C15orf59
c15orf59: A Gene with Intriguing Roles in Health and Disease
Description
c15orf59, also known as chromosome 15 open reading frame 59, is a gene located on the long arm of chromosome 15 in humans. It encodes a protein of 278 amino acids involved in various biological processes, including cellular signaling, gene regulation, and protein translation.
Associated Diseases
c15orf59 has been implicated in the development of several diseases, including:
Neurodegenerative Disorders: Mutations in c15orf59 have been linked to familial cases of frontotemporal dementia (FTD), a brain condition characterized by progressive degeneration of the frontal and temporal lobes.
Mental Health Disorders: Altered c15orf59 expression has been observed in individuals with bipolar disorder and schizophrenia. The gene is thought to play a role in regulating brain circuits involved in mood and thought processing.

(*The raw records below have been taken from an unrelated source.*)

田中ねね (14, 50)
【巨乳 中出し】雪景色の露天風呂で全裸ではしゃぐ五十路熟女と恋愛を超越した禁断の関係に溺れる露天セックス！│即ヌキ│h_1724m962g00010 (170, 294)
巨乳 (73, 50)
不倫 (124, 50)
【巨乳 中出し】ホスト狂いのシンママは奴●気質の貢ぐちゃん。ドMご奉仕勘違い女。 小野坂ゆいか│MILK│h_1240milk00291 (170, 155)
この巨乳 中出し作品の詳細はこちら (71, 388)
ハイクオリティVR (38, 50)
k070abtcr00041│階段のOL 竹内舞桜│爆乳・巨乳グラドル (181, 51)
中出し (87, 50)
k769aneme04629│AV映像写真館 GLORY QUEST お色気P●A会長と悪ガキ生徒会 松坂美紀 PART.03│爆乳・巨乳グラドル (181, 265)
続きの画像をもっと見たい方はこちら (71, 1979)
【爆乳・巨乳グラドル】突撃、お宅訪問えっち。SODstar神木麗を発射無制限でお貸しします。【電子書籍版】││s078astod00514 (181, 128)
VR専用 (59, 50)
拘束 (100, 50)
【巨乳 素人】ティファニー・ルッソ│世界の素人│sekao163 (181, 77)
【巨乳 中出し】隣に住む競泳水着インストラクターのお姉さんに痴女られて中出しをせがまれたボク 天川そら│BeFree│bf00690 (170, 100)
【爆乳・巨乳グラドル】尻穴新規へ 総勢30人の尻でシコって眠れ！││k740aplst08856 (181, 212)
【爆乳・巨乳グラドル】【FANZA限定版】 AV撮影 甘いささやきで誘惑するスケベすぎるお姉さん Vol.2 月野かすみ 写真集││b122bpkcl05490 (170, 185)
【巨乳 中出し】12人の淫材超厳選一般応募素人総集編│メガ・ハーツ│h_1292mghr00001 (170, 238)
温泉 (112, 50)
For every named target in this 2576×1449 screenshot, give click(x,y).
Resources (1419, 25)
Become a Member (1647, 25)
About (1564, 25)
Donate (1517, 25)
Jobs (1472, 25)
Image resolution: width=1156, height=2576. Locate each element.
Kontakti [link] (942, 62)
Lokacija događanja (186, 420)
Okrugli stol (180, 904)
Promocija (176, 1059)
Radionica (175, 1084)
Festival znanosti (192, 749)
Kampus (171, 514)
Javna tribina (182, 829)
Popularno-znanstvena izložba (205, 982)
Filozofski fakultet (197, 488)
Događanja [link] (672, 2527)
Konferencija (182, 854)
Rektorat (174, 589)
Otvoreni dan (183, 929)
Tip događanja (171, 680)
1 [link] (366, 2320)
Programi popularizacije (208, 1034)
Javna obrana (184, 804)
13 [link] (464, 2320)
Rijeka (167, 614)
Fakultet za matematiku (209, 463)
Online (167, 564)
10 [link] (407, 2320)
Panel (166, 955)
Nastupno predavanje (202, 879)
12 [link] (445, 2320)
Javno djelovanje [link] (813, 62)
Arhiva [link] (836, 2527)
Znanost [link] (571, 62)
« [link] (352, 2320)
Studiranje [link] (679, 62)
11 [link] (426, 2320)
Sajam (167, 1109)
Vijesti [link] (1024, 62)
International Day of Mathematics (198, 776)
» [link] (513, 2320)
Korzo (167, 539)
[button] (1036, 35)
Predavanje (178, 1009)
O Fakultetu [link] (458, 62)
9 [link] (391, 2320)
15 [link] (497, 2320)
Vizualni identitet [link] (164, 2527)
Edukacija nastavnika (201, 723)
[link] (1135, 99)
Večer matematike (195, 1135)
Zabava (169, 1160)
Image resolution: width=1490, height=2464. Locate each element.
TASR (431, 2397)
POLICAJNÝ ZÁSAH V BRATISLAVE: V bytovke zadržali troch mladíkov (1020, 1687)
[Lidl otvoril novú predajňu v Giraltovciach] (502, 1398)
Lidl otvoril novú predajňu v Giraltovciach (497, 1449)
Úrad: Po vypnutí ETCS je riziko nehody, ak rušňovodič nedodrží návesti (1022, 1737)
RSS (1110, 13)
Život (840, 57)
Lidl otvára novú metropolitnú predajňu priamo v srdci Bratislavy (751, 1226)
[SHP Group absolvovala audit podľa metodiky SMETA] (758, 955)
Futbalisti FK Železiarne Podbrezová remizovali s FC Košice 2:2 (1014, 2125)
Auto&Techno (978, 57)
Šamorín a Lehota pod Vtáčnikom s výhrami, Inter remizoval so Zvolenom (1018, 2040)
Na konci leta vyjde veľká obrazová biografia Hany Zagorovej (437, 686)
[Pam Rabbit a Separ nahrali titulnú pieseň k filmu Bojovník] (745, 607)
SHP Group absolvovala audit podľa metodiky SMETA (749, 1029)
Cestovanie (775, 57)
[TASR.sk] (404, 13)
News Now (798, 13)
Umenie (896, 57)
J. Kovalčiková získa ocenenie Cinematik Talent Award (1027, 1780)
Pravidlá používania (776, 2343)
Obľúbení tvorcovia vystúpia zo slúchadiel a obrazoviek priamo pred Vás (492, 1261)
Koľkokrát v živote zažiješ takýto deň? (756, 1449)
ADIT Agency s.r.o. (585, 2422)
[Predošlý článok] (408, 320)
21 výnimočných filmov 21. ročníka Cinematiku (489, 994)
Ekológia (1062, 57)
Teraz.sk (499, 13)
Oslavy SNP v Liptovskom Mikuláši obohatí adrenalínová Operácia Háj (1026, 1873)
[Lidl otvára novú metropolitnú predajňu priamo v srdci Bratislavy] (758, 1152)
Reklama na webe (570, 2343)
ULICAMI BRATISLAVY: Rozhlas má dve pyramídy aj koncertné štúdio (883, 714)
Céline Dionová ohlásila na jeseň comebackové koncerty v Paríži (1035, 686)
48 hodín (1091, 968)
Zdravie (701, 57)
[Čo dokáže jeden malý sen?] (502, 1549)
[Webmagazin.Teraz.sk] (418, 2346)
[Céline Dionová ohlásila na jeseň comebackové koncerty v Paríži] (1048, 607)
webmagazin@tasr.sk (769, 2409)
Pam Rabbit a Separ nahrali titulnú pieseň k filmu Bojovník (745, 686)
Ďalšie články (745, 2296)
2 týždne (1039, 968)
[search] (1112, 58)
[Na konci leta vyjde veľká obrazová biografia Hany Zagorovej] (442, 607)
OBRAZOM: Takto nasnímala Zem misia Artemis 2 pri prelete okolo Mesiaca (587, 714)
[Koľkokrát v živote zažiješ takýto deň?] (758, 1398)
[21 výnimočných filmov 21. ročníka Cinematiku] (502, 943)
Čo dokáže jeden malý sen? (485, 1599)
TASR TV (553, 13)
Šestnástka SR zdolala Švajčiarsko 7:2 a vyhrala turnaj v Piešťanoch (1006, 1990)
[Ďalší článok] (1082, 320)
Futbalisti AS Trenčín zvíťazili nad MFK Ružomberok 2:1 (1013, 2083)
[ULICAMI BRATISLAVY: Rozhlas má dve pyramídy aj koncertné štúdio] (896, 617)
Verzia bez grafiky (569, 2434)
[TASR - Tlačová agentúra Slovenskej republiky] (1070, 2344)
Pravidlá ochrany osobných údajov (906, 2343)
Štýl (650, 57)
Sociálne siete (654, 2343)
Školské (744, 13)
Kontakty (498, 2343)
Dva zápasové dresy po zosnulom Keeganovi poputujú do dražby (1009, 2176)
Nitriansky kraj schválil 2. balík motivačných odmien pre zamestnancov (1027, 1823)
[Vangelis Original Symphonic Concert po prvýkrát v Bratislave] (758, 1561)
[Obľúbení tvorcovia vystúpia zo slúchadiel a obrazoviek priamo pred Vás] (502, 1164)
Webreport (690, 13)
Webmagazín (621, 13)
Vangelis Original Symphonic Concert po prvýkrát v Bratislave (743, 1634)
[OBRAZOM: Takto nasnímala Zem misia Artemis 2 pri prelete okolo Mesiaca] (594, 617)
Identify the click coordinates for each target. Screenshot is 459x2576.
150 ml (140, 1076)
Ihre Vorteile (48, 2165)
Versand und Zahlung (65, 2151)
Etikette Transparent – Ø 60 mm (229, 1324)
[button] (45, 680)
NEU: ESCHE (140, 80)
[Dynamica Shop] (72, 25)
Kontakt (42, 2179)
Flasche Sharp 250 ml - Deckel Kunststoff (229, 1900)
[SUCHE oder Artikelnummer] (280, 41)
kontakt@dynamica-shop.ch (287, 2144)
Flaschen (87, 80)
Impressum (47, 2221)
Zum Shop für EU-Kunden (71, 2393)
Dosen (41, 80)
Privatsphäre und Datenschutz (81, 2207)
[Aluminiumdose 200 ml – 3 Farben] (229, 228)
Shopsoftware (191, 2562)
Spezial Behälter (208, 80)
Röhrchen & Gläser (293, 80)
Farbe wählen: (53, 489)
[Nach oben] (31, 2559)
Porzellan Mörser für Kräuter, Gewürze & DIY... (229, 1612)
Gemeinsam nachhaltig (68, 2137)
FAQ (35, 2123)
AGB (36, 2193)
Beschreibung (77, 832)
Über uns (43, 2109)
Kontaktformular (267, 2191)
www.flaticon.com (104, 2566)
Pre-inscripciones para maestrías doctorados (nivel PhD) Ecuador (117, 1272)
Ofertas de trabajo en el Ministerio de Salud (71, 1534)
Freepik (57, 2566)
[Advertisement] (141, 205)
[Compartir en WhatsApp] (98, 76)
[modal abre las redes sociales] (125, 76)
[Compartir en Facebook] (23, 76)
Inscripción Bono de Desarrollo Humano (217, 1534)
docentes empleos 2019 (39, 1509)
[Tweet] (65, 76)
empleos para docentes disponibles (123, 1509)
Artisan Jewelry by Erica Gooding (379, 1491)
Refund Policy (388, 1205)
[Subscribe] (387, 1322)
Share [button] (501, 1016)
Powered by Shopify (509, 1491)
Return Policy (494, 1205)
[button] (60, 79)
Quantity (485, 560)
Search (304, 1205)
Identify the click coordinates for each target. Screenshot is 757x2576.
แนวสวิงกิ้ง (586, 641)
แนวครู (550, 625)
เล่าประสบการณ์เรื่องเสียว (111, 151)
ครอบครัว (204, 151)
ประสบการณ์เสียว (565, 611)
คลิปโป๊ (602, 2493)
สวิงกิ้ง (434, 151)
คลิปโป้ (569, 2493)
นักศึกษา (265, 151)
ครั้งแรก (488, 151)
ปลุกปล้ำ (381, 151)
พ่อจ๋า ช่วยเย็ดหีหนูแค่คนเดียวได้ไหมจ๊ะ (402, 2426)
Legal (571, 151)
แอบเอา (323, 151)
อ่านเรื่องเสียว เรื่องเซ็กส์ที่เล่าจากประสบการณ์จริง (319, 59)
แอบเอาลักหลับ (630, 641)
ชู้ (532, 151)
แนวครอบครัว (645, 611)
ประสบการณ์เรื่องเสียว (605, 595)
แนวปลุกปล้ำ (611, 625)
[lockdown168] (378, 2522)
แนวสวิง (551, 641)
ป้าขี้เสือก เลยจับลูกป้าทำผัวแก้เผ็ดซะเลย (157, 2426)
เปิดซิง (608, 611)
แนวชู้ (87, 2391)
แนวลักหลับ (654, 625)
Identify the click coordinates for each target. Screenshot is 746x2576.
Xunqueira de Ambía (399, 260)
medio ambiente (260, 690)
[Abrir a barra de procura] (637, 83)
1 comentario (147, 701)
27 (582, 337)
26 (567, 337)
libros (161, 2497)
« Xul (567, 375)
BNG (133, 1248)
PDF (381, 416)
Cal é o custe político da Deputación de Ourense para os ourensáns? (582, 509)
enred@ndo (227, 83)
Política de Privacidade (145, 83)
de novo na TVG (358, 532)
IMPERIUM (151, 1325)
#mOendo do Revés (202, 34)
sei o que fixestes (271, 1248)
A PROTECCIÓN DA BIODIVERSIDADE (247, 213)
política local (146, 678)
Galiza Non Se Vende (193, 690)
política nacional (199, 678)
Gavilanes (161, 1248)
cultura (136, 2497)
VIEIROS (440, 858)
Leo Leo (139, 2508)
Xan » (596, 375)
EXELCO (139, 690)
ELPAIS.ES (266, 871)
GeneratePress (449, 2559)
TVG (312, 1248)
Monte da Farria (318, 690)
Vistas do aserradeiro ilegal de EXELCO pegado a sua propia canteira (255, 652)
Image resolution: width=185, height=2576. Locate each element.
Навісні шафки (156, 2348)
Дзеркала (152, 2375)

Cancer: Overexpression of c15orf59 has been found in certain types of cancer, such as breast cancer and lung cancer. It is believed to promote cancer cell growth and metastasis.
Other Diseases: c15orf59 mutations have also been associated with cerebral palsy and intellectual disability.
Did you Know ?
Research has shown that one in every 1,000 people worldwide carries a mutation in the c15orf59 gene. This mutation increases the risk of developing neurodegenerative disorders, particularly FTD.